His body was lean and tanned and she really couldn’t stop looking at it. This just wasn’t the kind of thing that happened back home in Norfolk and Alice was jolly well going to enjoy it.

‘You won’t believe how good this feels!’ Milo cried as he entered the water, beating it with enthusiastic arms.

‘You’re mad!’ Alice shouted.

‘Come on in!’ he yelled back.

‘I haven’t got my costume,’ Alice said.

‘You are born naked,’ Milo shouted across the waves.

‘Yes, but you acquire clothes pretty damned quickly,’ Alice replied.

‘Why are you English girls so shy?’

So this was his ploy, was it? For a moment, Alice had a vision of him seducing half the women of England in this very way but then she thought, so what? So what if that’s what this was all about – the picnic, the kiss, the swim. If it was nothing more than a bit of naked flirtation then she could handle that, couldn’t she?

She stood up on the picnic rug, two words cascading themselves around her head. Why not?

‘In your own time,’ Milo said. ‘I won’t look!’ She watched as he swam farther out to sea, his strokes strong and confident, and then she took a deep breath. She’d never done anything like this before in her life but something strange was happening to her – it was as if her shyness had been banished by some force much stronger than she was and she really didn’t care any more. She felt empowered, confident, free.

Slowly, she stepped out of her shoes and unbuttoned the front of her dress. The turquoise fabric slithered down her body onto the sand and was soon joined by her underwear.

Walking across the sugar-soft sand, she looked out into the sea. Milo was still swimming towards the horizon but suddenly doubled back and started swimming towards the shore once again but he kept his word and was facing away from Alice so she was able to slip into the water without being seen.

As soon as she was in up to her knees, she took a deep breath and did the only sensible thing to acclimatise and threw herself straight into the water until her whole body was immersed.

Gasping, she broke clear of the water, blinking and laughing. Milo was right – it felt glorious, the sea enveloping her body in its cooling embrace. She floated on her back for a while, gazing into the blue depths of the sky and then turned to face the shore, marvelling at the rocky landscape and the deep dark greens of the trees. She hadn’t been swimming in the sea for years and remembered how much she loved it. Seeing the land from the sea was one of life’s little miracles.

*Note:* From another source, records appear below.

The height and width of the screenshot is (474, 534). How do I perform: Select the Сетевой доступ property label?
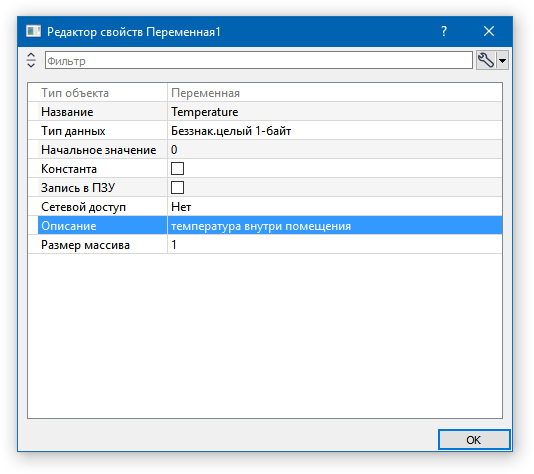83,207
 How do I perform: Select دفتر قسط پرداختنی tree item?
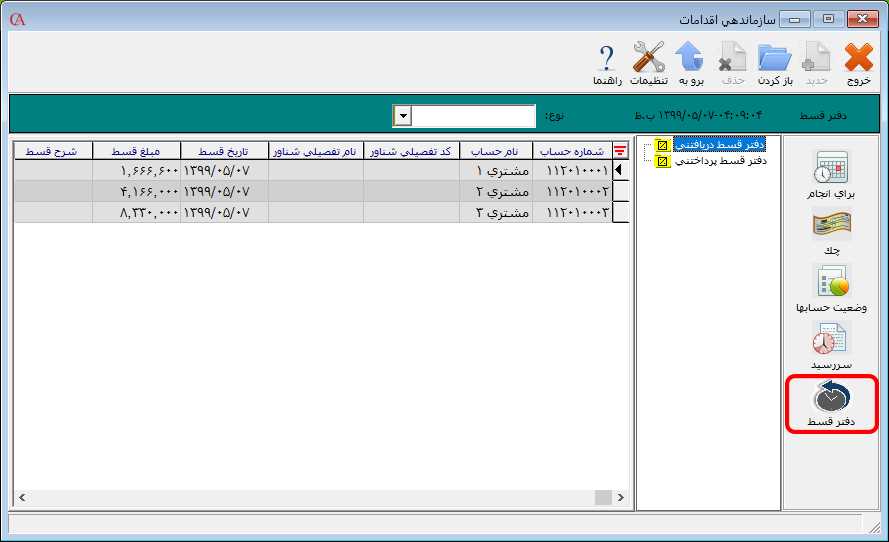pos(719,160)
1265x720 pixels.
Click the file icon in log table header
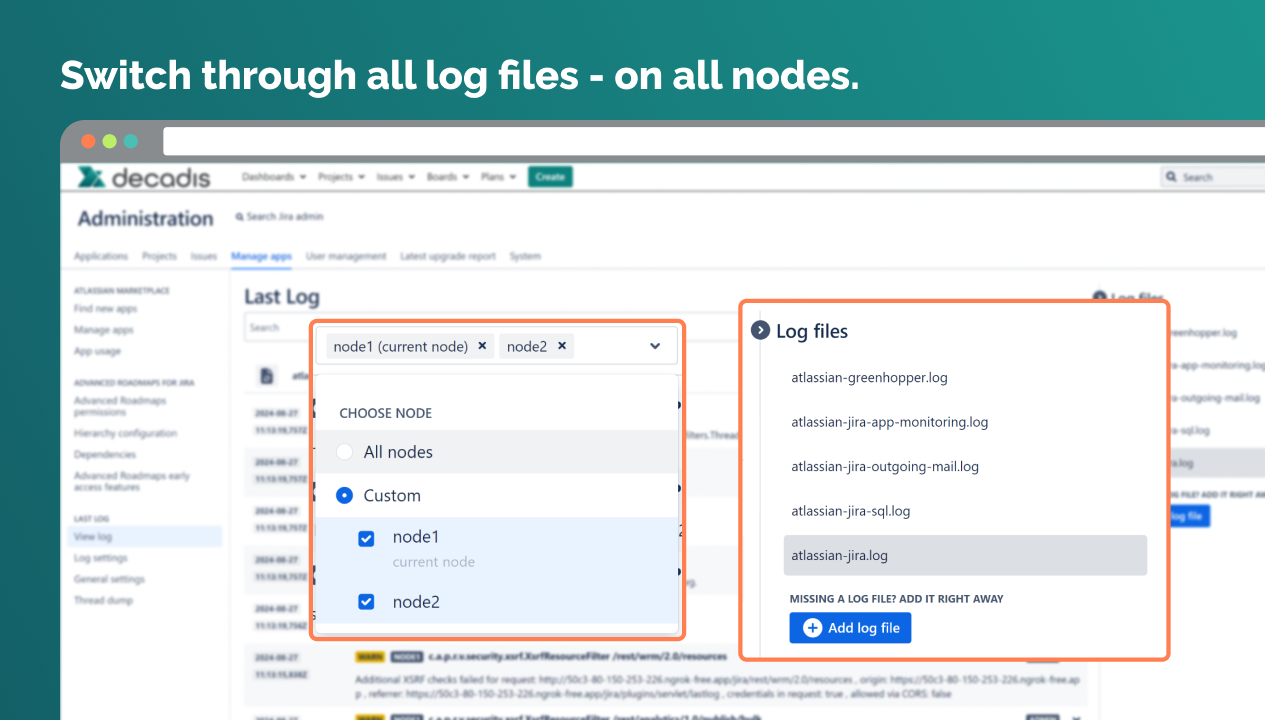tap(267, 376)
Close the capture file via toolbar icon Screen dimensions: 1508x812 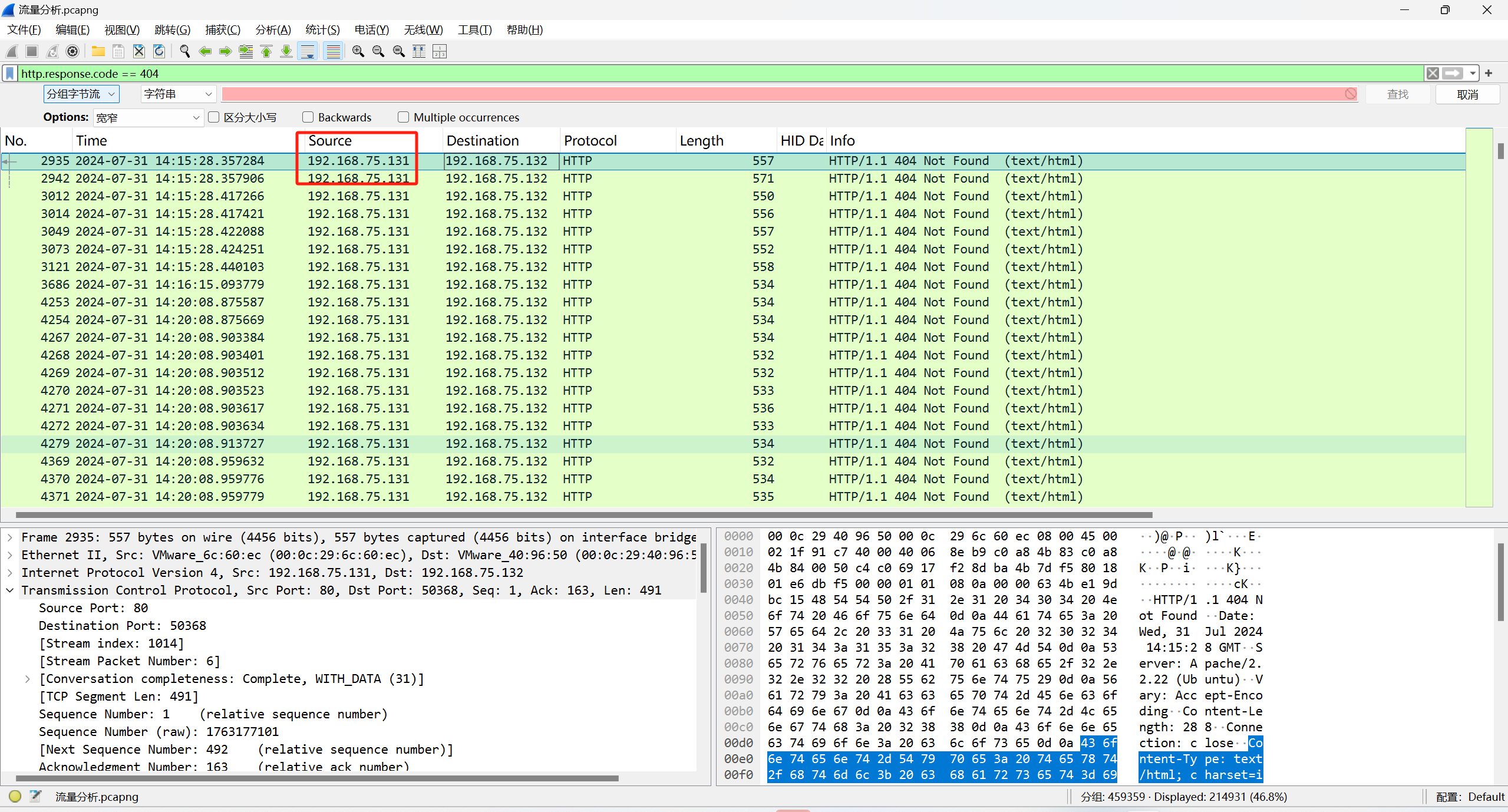138,52
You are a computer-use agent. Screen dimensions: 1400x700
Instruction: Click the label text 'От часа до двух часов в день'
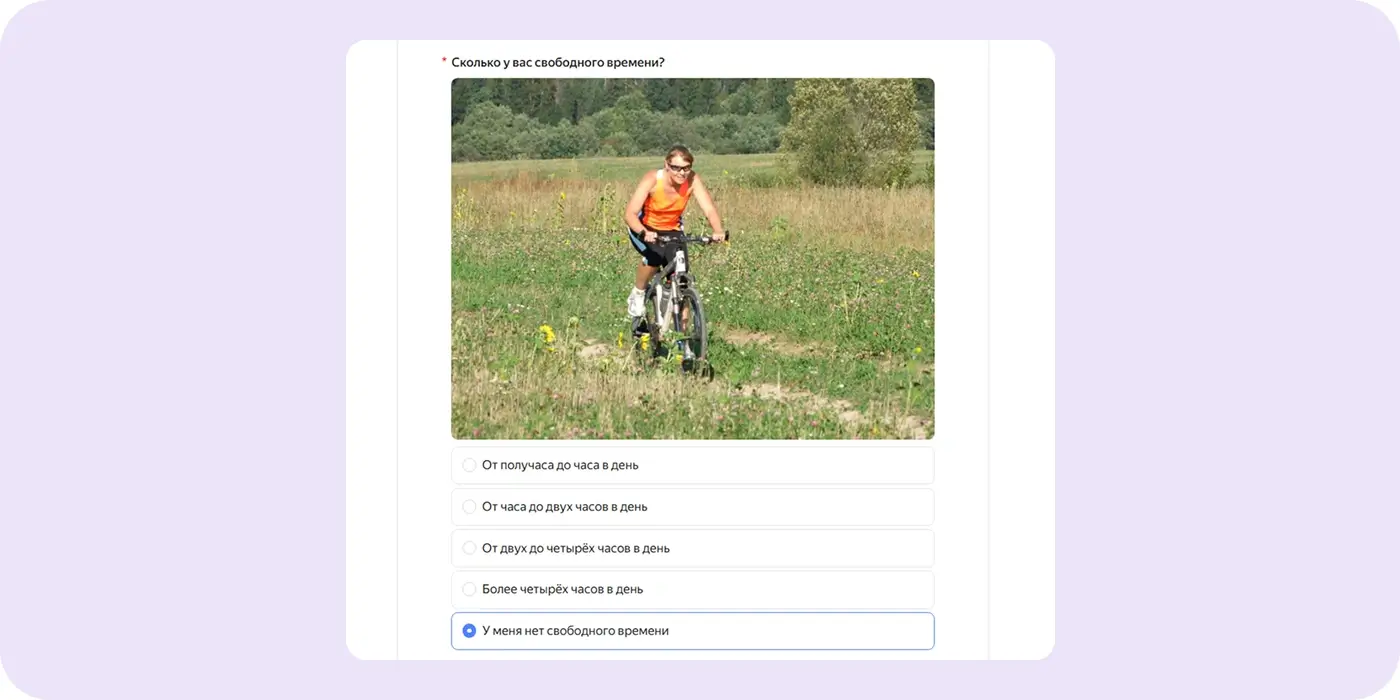[564, 507]
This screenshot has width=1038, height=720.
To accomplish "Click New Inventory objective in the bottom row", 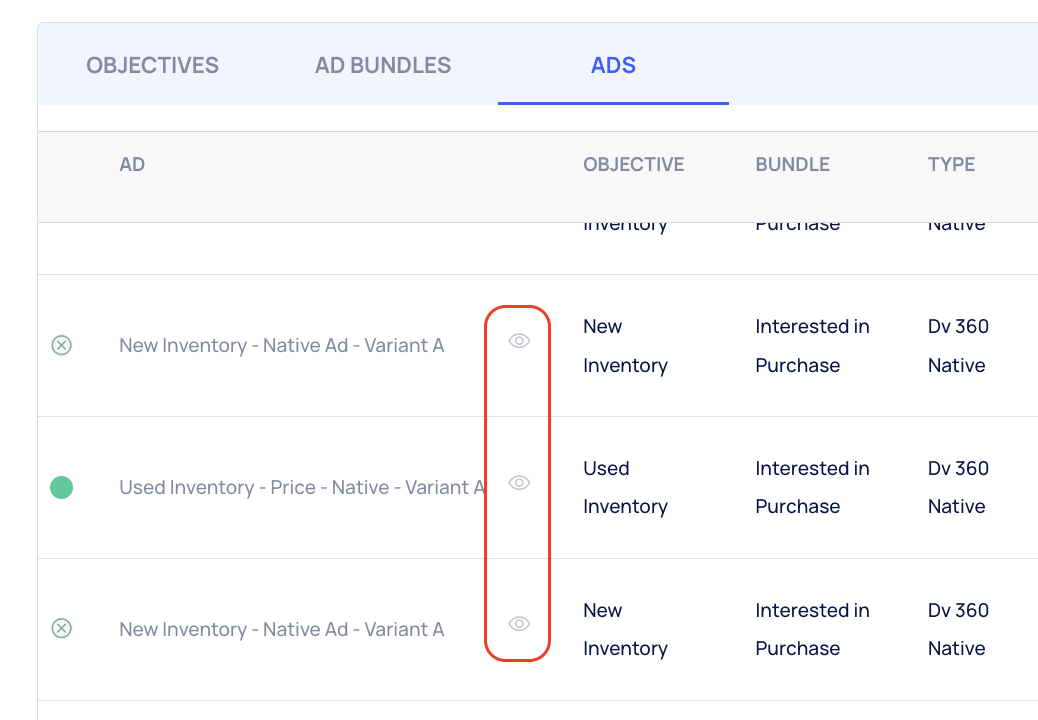I will (626, 629).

Alice loved the sensation of the water all around her and the gentle bobbing motion of the tide that cradled her. The sea had the wonderful ability of making everything else disappear so that you really lived in the moment with its salt tang in your nose and its lulling waves in your ears.

When Milo spotted her, he waved across and then started to swim towards her, as beautiful and sleek as a sea lion.

‘I told you!’ he cried above the waves. ‘It’s the best place in the whole world!’

‘It is!’ Alice replied.

‘I come here whenever I can in the good weather but it’s never often enough,’ he said, inching towards her in the water. Alice remained where she was, bobbing about in the little spot that was fast feeling like a second home. She was aware of how diaphanous the water was and wondered just how much Milo was able to see but his eyes remained fixed on the land as he drank in his beloved island. Well, that wasn’t very flattering, was it? Here she was, naked in the water and supposedly ‘irresistible’ and he only had eyes for Kethos.

Alice bit her lip and her hand seemed to take on a life of its own because it was suddenly flicking water over Milo’s head.

Milo turned around, stunned by her action and that’s when the war of water began with great fat droplets flying through the air and mini waves cascading over them.

They splashed each other, dunked each other, raced each other towards the shore and back and then – finally – floated happily together, catching their breaths.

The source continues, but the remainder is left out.